***** MATERIAL FOR THIS EXERCISE

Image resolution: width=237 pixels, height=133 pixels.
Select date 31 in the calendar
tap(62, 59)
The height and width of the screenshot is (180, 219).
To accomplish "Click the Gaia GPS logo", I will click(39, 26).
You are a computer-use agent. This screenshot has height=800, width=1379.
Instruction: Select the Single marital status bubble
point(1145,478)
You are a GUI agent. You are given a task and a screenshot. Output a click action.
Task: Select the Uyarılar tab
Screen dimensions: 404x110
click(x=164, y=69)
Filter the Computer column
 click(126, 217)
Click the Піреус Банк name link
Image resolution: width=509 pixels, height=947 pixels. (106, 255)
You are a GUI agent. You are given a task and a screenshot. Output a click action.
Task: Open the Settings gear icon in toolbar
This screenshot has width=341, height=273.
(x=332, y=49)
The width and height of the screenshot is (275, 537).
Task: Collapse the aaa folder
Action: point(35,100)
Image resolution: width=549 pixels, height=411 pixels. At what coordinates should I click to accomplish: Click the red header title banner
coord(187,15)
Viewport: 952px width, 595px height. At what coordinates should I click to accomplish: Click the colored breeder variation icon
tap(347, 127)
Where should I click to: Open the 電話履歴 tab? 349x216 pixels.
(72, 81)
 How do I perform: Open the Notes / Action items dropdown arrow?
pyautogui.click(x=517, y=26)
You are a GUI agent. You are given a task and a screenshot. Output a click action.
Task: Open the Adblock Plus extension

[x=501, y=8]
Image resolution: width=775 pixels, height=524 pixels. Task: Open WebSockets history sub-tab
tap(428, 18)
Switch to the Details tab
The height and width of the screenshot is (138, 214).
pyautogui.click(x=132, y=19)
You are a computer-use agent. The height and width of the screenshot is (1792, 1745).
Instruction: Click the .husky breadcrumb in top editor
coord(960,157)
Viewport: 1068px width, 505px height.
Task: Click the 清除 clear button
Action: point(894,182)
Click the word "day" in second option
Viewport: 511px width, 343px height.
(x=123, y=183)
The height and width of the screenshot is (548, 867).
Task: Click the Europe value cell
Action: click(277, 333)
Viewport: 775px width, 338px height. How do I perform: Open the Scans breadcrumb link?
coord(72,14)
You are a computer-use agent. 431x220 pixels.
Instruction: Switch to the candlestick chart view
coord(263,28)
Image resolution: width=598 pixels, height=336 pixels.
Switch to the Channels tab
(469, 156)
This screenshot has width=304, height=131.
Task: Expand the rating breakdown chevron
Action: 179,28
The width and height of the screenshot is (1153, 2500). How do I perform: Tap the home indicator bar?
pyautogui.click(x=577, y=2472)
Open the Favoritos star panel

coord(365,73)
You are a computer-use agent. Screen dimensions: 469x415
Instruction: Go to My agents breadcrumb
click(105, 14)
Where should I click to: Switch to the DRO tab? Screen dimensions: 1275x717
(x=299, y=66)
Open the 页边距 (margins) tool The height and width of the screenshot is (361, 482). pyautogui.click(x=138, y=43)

**********

» **ABOUT THIS EXERCISE**
Repeat every line of the data, exactly and in full.

» **SOLUTION**
Image resolution: width=237 pixels, height=133 pixels.
Select date 31 in the calendar
tap(62, 59)
The height and width of the screenshot is (180, 219).
To accomplish "Click the Gaia GPS logo", I will click(39, 26).
You are a computer-use agent. This screenshot has height=800, width=1379.
Instruction: Select the Single marital status bubble
point(1145,478)
You are a GUI agent. You are given a task and a screenshot. Output a click action.
Task: Select the Uyarılar tab
Screen dimensions: 404x110
click(x=164, y=69)
Filter the Computer column
 click(126, 217)
Click the Піреус Банк name link
Image resolution: width=509 pixels, height=947 pixels. (106, 255)
You are a GUI agent. You are given a task and a screenshot. Output a click action.
Task: Open the Settings gear icon in toolbar
This screenshot has width=341, height=273.
(x=332, y=49)
The width and height of the screenshot is (275, 537).
Task: Collapse the aaa folder
Action: point(35,100)
Image resolution: width=549 pixels, height=411 pixels. At what coordinates should I click to accomplish: Click the red header title banner
coord(187,15)
Viewport: 952px width, 595px height. At what coordinates should I click to accomplish: Click the colored breeder variation icon
tap(347, 127)
Where should I click to: Open the 電話履歴 tab? 349x216 pixels.
(72, 81)
 How do I perform: Open the Notes / Action items dropdown arrow?
pyautogui.click(x=517, y=26)
You are a GUI agent. You are given a task and a screenshot. Output a click action.
Task: Open the Adblock Plus extension

[x=501, y=8]
Image resolution: width=775 pixels, height=524 pixels. Task: Open WebSockets history sub-tab
tap(428, 18)
Switch to the Details tab
The height and width of the screenshot is (138, 214).
pyautogui.click(x=132, y=19)
You are a computer-use agent. The height and width of the screenshot is (1792, 1745).
Instruction: Click the .husky breadcrumb in top editor
coord(960,157)
Viewport: 1068px width, 505px height.
Task: Click the 清除 clear button
Action: point(894,182)
Click the word "day" in second option
Viewport: 511px width, 343px height.
(x=123, y=183)
The height and width of the screenshot is (548, 867).
Task: Click the Europe value cell
Action: click(277, 333)
Viewport: 775px width, 338px height. How do I perform: Open the Scans breadcrumb link?
coord(72,14)
You are a computer-use agent. 431x220 pixels.
Instruction: Switch to the candlestick chart view
coord(263,28)
Image resolution: width=598 pixels, height=336 pixels.
Switch to the Channels tab
(469, 156)
This screenshot has width=304, height=131.
Task: Expand the rating breakdown chevron
Action: 179,28
The width and height of the screenshot is (1153, 2500). How do I perform: Tap the home indicator bar?
pyautogui.click(x=577, y=2472)
Open the Favoritos star panel

coord(365,73)
You are a computer-use agent. Screen dimensions: 469x415
Instruction: Go to My agents breadcrumb
click(105, 14)
Where should I click to: Switch to the DRO tab? Screen dimensions: 1275x717
(x=299, y=66)
Open the 页边距 (margins) tool The height and width of the screenshot is (361, 482). pyautogui.click(x=138, y=43)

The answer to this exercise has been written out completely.